Work doesn’t have to be mindless drudgery. Although it is easy to fall into the routine of day-to-day activities and the many repeated actions that come with being a working professional, finding joy in your work is not impossible.
For most, deriving happiness from what they do centers around enjoying their purpose and understanding how they can contribute to the world around them. After all, the feeling of accomplishment you get from a job well done is unmatched.
To find out more, we asked members of the Young Entrepreneur Council to share some of their own practical ways to find joy in their work, and how others could use their methods to achieve the same results. Here’s what they said:
I can proudly say that I love what I do every single day. Some days may be more enjoyable than others, but I never walk away wishing I had spent my day doing anything else. And this is because I am always reminding myself of my “why.” Why did I get into this? Why did I start this journey so many years ago? Understanding the driving force behind what I do is the key to my day-to-day happiness.
When you’re feeling unmotivated by your work, you should learn something new. You can learn new skills simply by taking an online course or spending more time reading industry publications, and constantly learning will help keep things fresh and fun. It can help you advance your career, too.
I’ve felt burned out many times as an entrepreneur, but the best way I know to find joy in the work I do is by reminding myself of the creativity that comes along with it. I keep a journal of everything that I do at work so that when I am feeling drained or bored, I can use it as a reference to spark new ideas.
Happiness is one thing, but purpose is on a completely different level. Happiness won’t sustain you through the more challenging and trying moments, but purpose will. Purpose gives deep meaning and motivation that will keep you going through thick and thin. Plus, purpose is always tied to some sort of positive impact and at the end of the day, and that’s what truly brings the most joy, anyway.
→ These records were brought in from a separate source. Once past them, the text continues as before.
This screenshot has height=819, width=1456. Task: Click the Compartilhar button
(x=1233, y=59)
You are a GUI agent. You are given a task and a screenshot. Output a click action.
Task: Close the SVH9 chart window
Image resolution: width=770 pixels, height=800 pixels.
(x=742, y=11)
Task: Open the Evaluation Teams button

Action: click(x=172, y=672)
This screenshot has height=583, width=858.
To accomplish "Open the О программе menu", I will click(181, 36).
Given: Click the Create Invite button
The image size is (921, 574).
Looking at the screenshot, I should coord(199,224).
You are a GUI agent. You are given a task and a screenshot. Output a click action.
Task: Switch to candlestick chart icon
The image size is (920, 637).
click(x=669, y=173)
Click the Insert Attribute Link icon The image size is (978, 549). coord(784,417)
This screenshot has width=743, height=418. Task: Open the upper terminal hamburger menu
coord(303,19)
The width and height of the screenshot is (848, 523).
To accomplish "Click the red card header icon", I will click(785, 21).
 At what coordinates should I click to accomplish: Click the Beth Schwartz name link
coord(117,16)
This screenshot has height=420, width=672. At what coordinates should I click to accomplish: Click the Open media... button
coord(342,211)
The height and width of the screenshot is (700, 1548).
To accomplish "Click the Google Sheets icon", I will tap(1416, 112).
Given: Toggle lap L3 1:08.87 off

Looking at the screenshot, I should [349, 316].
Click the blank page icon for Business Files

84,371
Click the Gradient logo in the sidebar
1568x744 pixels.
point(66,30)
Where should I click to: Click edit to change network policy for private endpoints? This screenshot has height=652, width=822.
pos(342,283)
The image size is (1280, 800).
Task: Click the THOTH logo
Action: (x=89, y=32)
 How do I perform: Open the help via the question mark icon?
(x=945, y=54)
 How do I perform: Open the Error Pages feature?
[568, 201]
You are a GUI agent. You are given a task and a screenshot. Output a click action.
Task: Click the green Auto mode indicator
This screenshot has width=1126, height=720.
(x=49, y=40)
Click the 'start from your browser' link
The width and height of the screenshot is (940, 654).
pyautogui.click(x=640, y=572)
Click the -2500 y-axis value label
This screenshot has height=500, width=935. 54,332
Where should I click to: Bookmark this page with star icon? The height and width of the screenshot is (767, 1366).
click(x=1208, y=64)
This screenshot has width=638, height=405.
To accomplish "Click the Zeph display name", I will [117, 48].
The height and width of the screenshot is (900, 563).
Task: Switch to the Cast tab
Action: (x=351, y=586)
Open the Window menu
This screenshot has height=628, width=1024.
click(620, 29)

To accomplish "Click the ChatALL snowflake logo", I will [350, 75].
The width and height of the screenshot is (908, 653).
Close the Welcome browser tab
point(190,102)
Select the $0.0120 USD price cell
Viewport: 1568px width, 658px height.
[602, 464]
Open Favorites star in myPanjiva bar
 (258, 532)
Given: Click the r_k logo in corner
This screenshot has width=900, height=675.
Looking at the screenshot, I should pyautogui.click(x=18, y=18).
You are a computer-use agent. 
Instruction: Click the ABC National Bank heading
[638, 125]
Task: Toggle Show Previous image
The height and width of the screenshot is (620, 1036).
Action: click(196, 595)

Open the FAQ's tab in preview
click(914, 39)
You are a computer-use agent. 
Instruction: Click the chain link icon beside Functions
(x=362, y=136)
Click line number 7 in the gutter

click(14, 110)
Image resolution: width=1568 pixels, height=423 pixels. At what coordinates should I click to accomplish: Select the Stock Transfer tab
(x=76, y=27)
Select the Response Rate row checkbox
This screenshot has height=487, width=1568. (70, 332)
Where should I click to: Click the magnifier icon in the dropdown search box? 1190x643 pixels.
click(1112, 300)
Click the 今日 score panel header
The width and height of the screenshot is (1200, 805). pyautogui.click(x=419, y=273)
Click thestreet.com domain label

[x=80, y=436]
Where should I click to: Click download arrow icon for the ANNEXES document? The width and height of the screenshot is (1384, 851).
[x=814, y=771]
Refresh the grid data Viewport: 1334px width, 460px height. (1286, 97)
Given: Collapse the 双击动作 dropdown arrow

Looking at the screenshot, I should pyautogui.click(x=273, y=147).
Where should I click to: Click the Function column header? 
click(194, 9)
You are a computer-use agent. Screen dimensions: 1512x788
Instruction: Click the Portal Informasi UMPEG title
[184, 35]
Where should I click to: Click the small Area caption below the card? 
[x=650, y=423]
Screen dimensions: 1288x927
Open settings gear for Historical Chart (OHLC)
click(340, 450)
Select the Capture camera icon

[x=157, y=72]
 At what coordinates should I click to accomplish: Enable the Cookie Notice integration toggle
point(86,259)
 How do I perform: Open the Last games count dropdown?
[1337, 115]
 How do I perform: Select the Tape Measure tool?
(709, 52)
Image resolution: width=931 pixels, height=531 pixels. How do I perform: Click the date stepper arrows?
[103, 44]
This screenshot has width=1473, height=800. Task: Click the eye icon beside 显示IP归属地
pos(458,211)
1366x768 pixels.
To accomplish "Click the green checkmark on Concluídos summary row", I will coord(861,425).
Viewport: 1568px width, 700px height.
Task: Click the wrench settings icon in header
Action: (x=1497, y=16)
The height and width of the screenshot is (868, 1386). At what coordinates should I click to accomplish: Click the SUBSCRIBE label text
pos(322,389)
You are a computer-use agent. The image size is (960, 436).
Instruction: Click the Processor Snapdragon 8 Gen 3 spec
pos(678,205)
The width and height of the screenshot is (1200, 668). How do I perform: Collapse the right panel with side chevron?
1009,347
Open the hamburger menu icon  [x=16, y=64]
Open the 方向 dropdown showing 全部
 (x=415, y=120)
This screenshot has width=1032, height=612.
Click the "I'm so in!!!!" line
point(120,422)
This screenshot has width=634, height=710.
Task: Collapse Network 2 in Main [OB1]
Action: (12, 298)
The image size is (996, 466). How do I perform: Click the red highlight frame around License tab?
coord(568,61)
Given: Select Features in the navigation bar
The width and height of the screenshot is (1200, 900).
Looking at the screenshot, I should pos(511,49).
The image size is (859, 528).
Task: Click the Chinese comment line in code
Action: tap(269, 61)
5. Appreciate the little things.
Instead of thinking about the things I want, or focusing on the things I’m not looking forward to doing, I try to step back and appreciate the little things. I think about the delicious breakfast I had this morning, the pleasant conversation with my assistant, the happy client reviews from my last job. These are things we tend to gloss over, but they contain the essence of what makes us happy.
6. Think about the benefits.
Consider the benefits that your work brings to others. Does it help them in some way? Even if it’s only the bigger picture, it still makes a huge difference if you can improve one person’s day or make things easier for them.
It’s important to realize that you won’t feel good all the time and you won’t be at your best all the time. There are many things that are out of our control, and it’s helpful to give some leeway for things to go wrong. Simply accepting change and uncertainty can improve well-being and bring a sense of peace that eventually leads to joy.
8. Find great people.
I love my career, but not every day is necessarily a walk in the park. But what I do love is that every day I come into the office and I get to spend time with my team. I truly believe I have the best team of people working around me, and I love seeing them every single day. We have all become friends, borderline family, and knowing I get to be around them makes every day worth it.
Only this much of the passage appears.